Equality Now worked alongside the Centenary Action Group, Glitch, EVAW Coalition, Antisemitism Policy Trust, Inclusion London, Stonewall, Compassion in Politics, Women’s Equality Party, The Traveller Movement, Women’s Aid Federation of England (Women’s Aid), #NotYourPorn, Imkaan, Girlguiding, The Jo Cox Foundation, End Violence Against Women Coalition (EVAW), Womankind Worldwide, Tell MAMA UK and Julia Slupska, Oxford Internet Institute on this briefing to the Parliamentary Joint Committee on the Draft Online Safety Bill which was established to consider the government’s draft Bill.

Summary of recommendations:

  1. Include specific measures to address online harms against women and girls and those with multiple protected characteristics, including women in political and public life, and treat online harms as equally serious as in-person harm.

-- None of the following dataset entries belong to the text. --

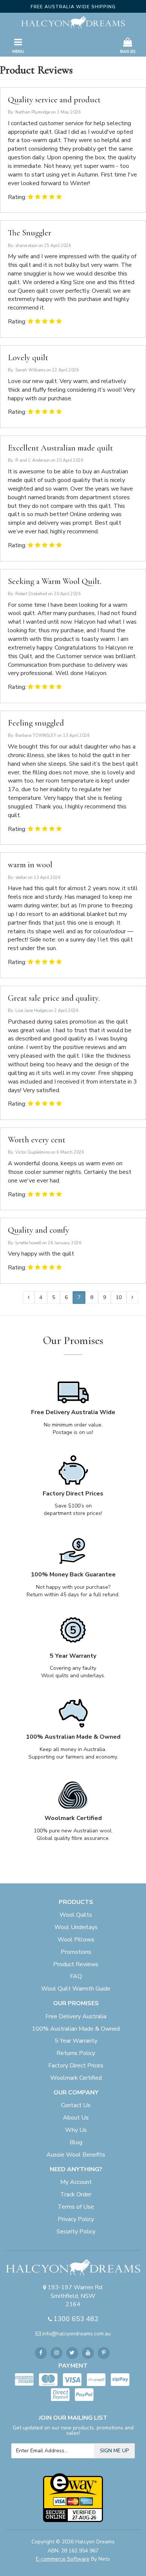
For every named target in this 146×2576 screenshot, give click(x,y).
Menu (18, 51)
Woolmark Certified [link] (76, 2078)
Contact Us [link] (76, 2105)
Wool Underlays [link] (76, 1927)
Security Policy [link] (76, 2231)
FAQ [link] (76, 1976)
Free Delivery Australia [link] (75, 2016)
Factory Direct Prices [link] (75, 2065)
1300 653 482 (76, 2318)
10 (119, 1297)
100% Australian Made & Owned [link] (76, 2029)
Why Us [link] (76, 2130)
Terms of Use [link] (76, 2207)
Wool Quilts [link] (76, 1915)
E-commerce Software (62, 2559)
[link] (41, 2353)
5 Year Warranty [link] (76, 2041)
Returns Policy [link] (76, 2053)
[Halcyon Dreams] (73, 22)
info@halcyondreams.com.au (76, 2333)
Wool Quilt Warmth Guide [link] (75, 1989)
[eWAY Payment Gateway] (73, 2497)
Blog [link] (76, 2142)
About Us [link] (76, 2117)
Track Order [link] (75, 2194)
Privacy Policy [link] (76, 2219)
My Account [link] (76, 2182)
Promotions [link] (76, 1952)
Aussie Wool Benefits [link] (75, 2155)
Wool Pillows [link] (76, 1939)
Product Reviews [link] (75, 1964)
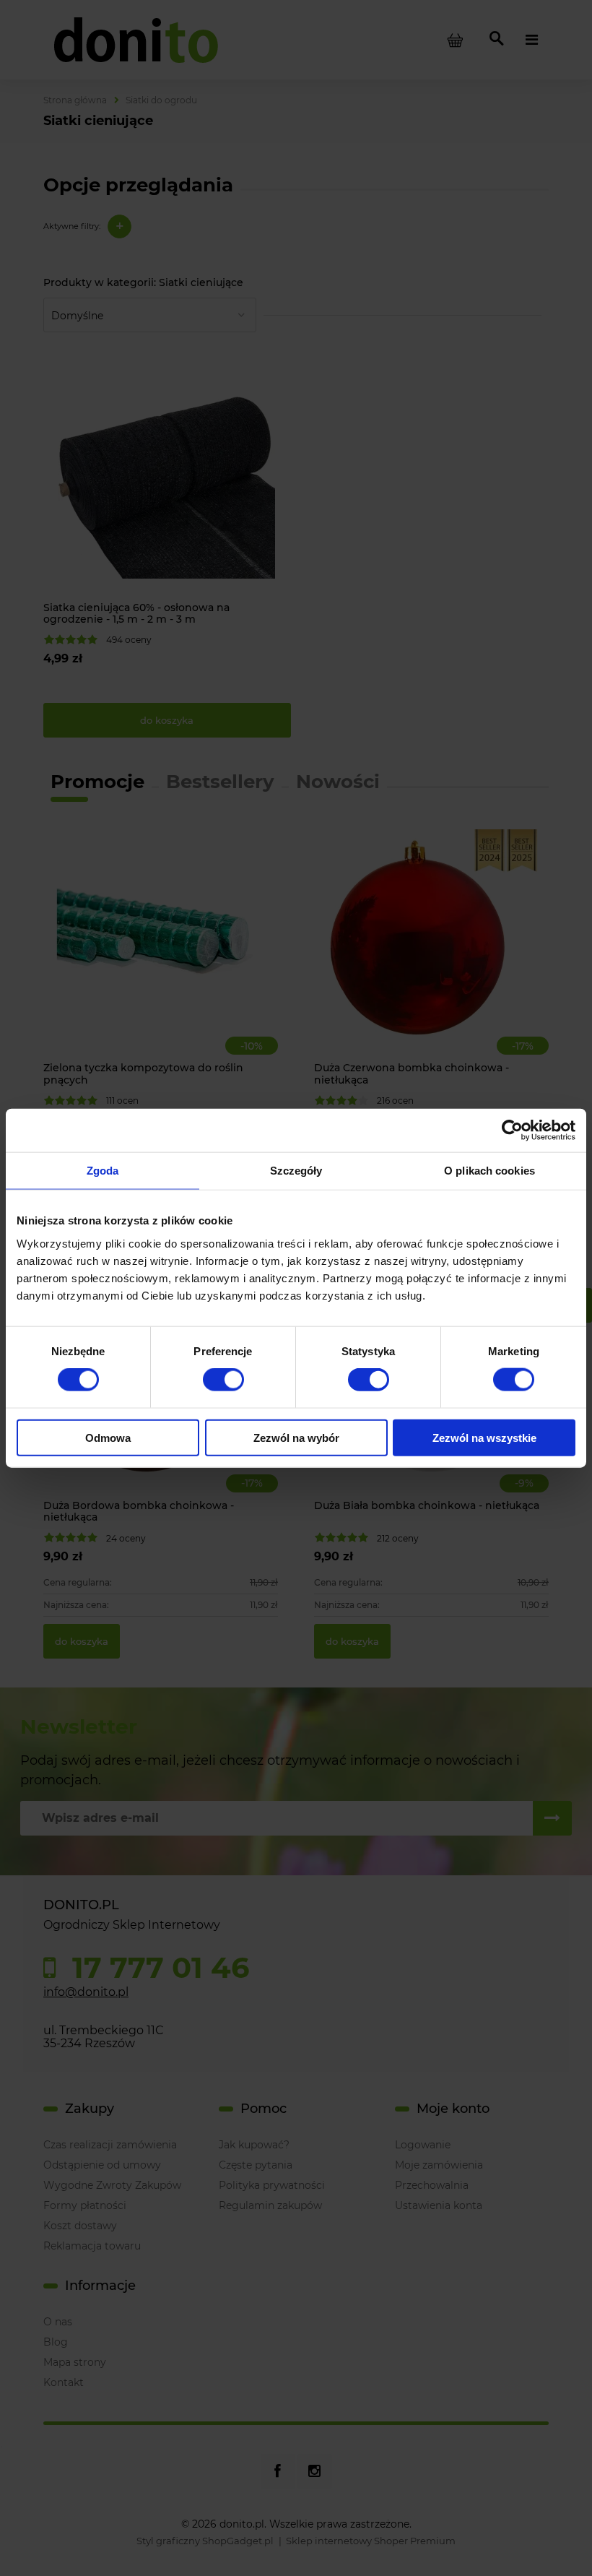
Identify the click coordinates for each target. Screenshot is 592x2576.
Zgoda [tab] (103, 1170)
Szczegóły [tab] (296, 1170)
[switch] (223, 1379)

  2. Ensure joined-up working between the Online Safety Bill and other relevant UK Government workstreams, including the Online Media Literacy Strategy, the Violence Against Women Strategy, the Domestic Abuse Strategy, and the recommendations from the Law Commission’s review on Hate Crimes, including misogyny and reforms to protect victims of online abuse and safeguard freedom of expression.
  3. Retain ‘legal but harmful’ as a category of harm, requiring platforms to use systems and processes to reduce the amplification of such content.